New AI Models Released on OpenRouter (June 27 - July 11, 2025)
AI models launched in last 2 weeks with their strengths and weaknesses based on benchmarks, user feedback, and expert analyses
Here are some new AI models added to OpenRouter in last 2 weeks. For each, I've summarized strengths and weaknesses based on benchmarks, user feedback, and expert analyses. Note that some models are specialized (e.g., for coding), so their performance varies by use case.
1. Grok 4 (Added July 10, 2025)
- Description: xAI's flagship model with a 256k context window, supporting parallel tool-calling, structured outputs, and image processing.
- Strengths:
- Excels in reasoning, coding, and benchmarks (e.g., outperforms competitors on Humanity's Last Exam)

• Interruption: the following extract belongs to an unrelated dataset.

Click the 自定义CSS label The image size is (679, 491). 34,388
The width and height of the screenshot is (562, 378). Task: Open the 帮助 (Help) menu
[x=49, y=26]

- Strong multimodal capabilities for real-world applications
- Specialized for developer workflows with real-time knowledge integration.
- Weaknesses:
- Slower inference speed
- Partially "blind" in image understanding/generation
- Real-world application challenges beyond academic benchmarks.
2. Mistral Devstral Small 2507 (Added July 10, 2025)
- Description: A 24B-parameter model optimized for coding agents and software engineering, supporting Mistral function-calling and XML formats.
- Strengths:
- Top performer on coding benchmarks like SWE-Bench Verified (53.6%)
- Excels at tool usage for codebase exploration and multi-file editing
- Cost-efficient for agentic tasks
- Adaptable for a wide range of programming workflows
- Outperforms larger models in specialized scenarios
- Weaknesses:
- Highly specialized for coding, so may underperform in general non-programming tasks
- Potential vulnerabilities in agent-based security (e.g., more lenient safeguards leading to exploits)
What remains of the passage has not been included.